The axis of the support roller 6 is the hinge 11 for the lever 8. When the piston 4 is moving, the lever 8 is rotated on the fixed hinge 10 and the other arm through the movable hinge 11 and the rod 9 drives the lever 8 of the piston 4 of the opposite working cylinder 3.

The rotor 2 may have four or more working cylinders 3, of the rotor, where each working cylinder is paired with the opposing working cylinder, similar to the two-cylinder version, then for one revolution of the rotor the number of working strokes equal to the number of cylinders occurs, while the torque increases and the rotor gets rid of impulse movement.

To increase power on one shaft, you can place two or more rotors.

The curved supporting surface 7 must be in contact with the supporting roller for at least half of the engine revolution so that at least one of the supporting rollers 6 of each pair of opposing cylinders touches the supporting surface.
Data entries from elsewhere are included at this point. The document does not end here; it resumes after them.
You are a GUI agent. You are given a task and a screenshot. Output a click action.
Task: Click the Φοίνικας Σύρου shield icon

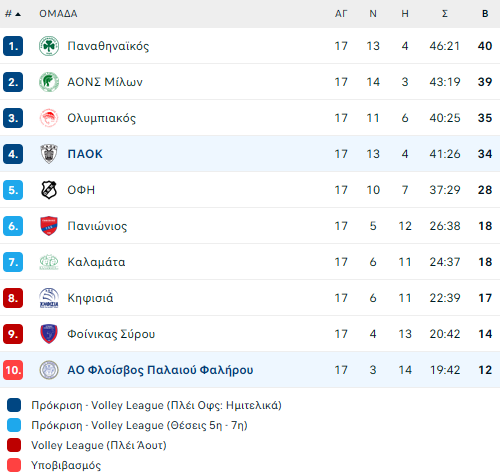(49, 334)
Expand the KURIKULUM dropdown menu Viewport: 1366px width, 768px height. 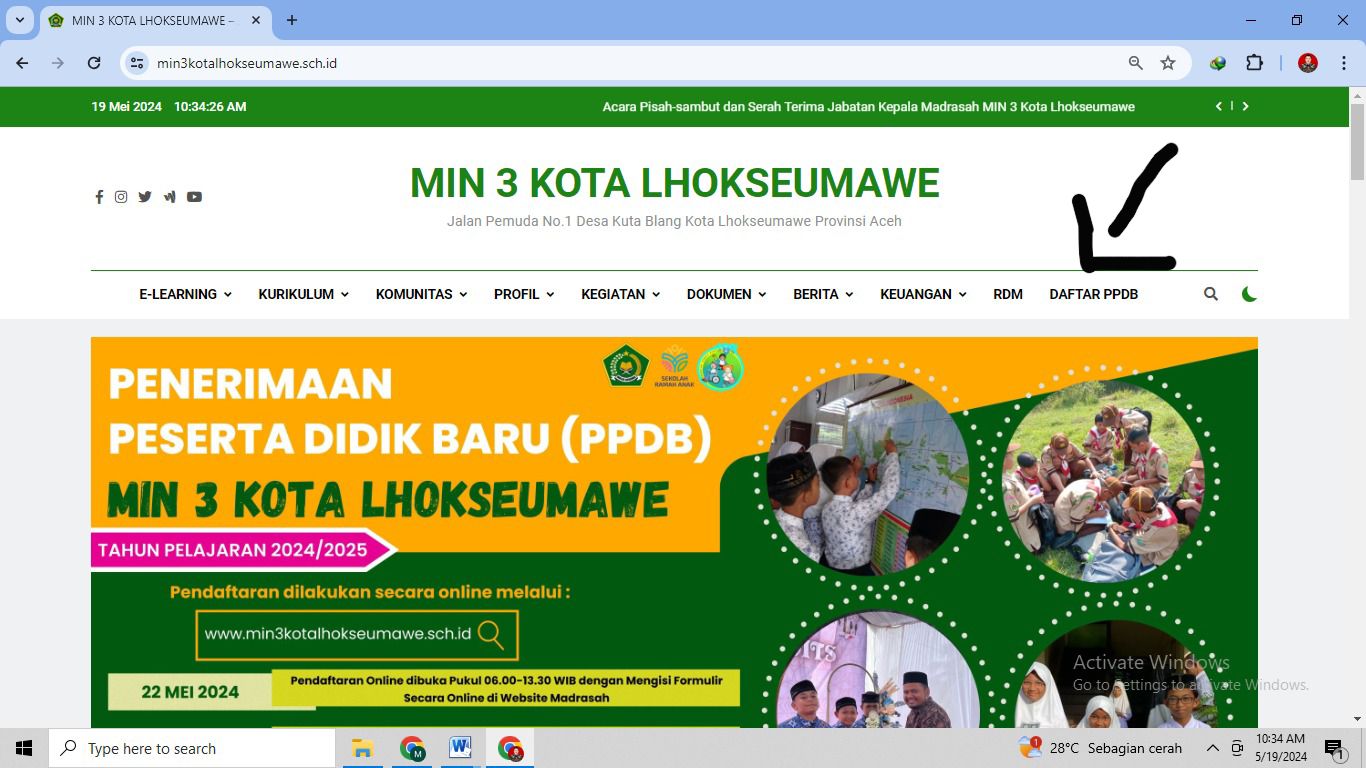tap(303, 294)
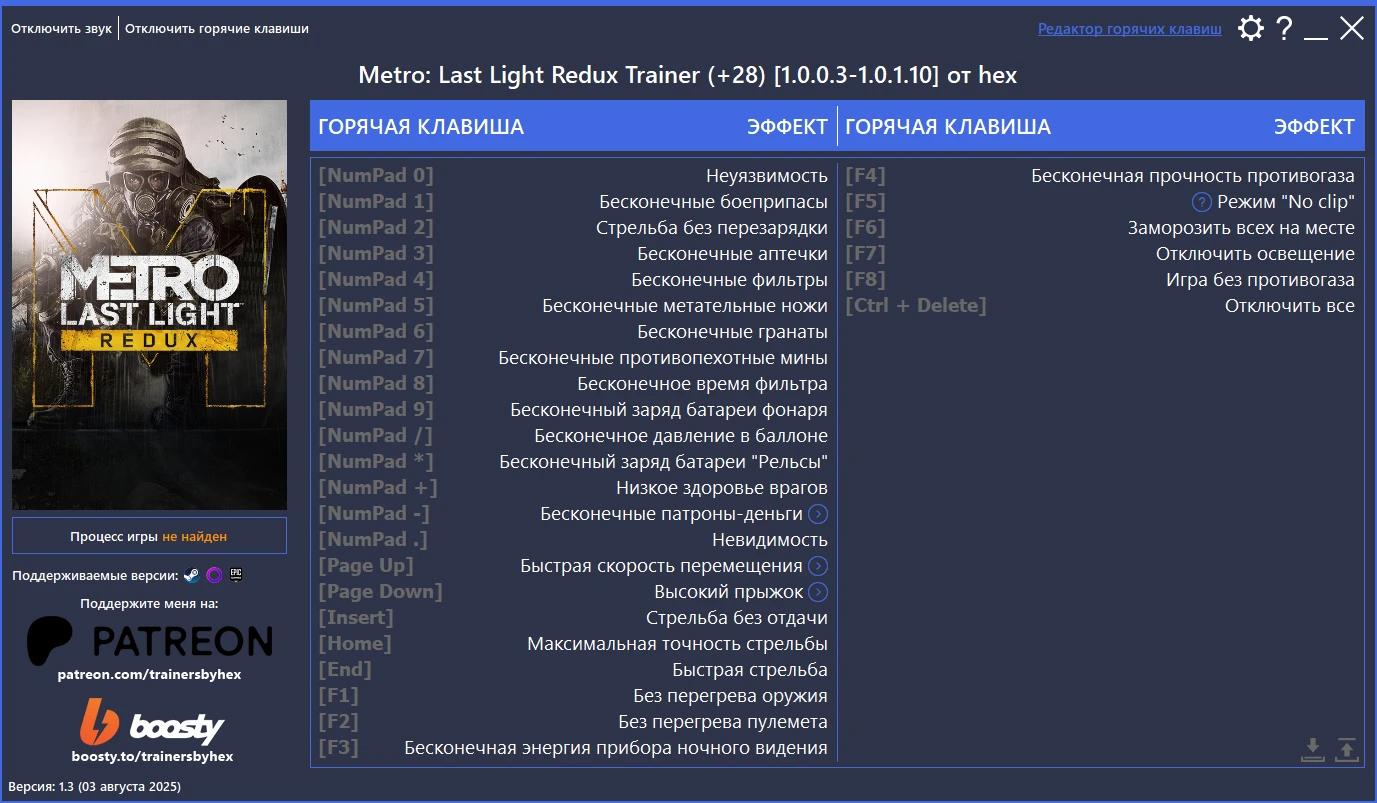This screenshot has width=1377, height=803.
Task: Open the trainer settings gear
Action: pos(1250,28)
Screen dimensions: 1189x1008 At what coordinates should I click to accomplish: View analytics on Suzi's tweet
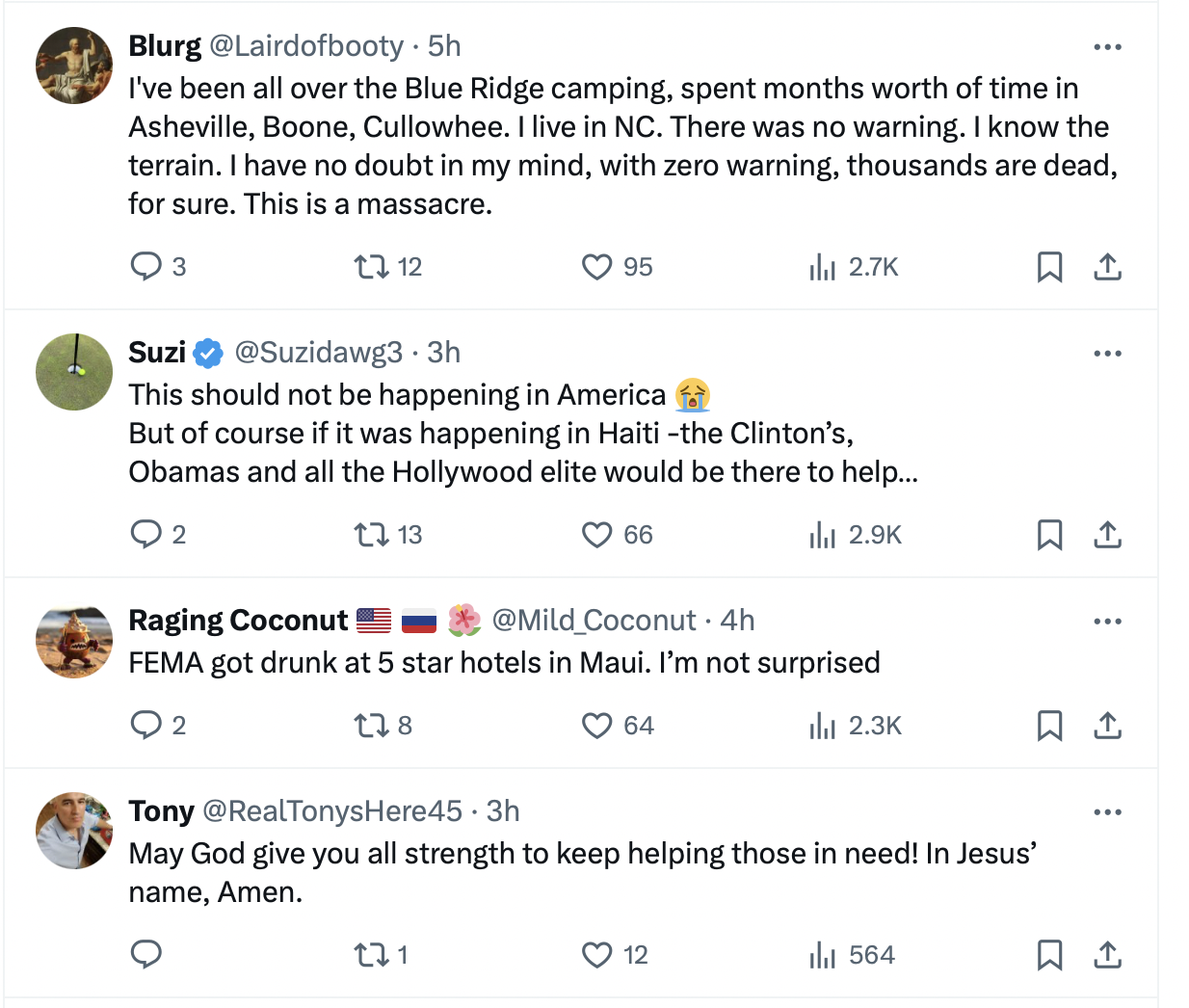(822, 534)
The support roller 6 itself is pressed against the support surface 7 since it is located where the working cylinder 3 passes the compression-working stroke phase, at this moment there is increased pressure in the working cylinder.

The applicant experimentally established the shape of the supporting surface, following the dynamics of the movement of the pistons 4 in the working cylinders 3 see figure 3 and figure 4. At the same time, he was guided by the fact that on the support roller, a reactive force F1 arising from the side of the supporting surface 7 parallel to the axis of the working cylinder 3 was thereby eliminated, thereby eliminating or significantly reducing the perpendicular component F2, counteracting the rotation of the rotor as shown in figure 2.
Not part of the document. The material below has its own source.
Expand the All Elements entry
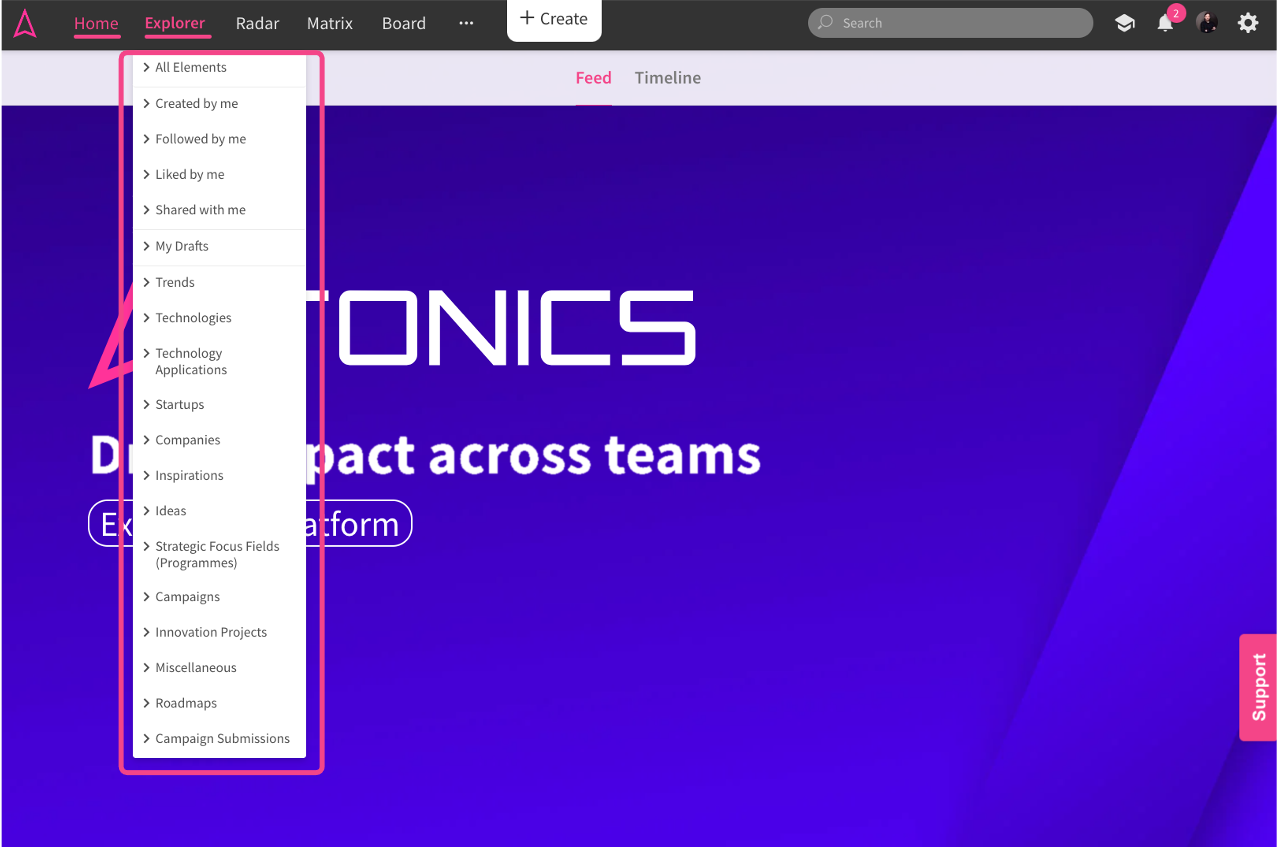1277x847 pixels. pos(190,68)
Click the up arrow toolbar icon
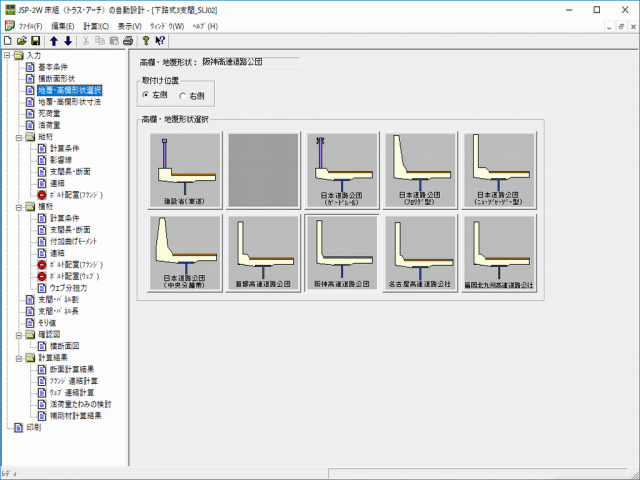 pos(54,40)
Using the inventive design of a rotary piston internal combustion engine, it is possible to produce engines running on gasoline, gas or diesel fuel. At the same time, it is necessary to note a reduced demand for octane when working on gasoline. To change the degree of compression in the cylinders, it is enough to approximate or move away, relative to the center of rotation of the rotor, the supporting surface 7.

Claims (1)

A rotary piston internal combustion engine comprising a stationary housing with a rotor located therein, rotor working cylinders, each of which has a piston equipped with a connecting rod and a supporting roller interacting with a curved supporting surface mounted on the housing, the number of working cylinders is even, characterized in that that the working cylinders of the rotor are offset in the plane of rotation of the rotor from the center of rotation of the rotor by an equal distance, and for each cylinder opposite it relative to the center of rotation of the rotor p The working cylinder is located centrally symmetrical, and their axes are parallel, for each pair of opposite cylinders two levers and one rod are installed, the levers are fixed on the rotor by fixed hinges, each lever is connected with one connecting rod to the connecting rod of the corresponding working cylinder, and the other movable hinge is connected to the connecting rod with the lever of the opposite working cylinder.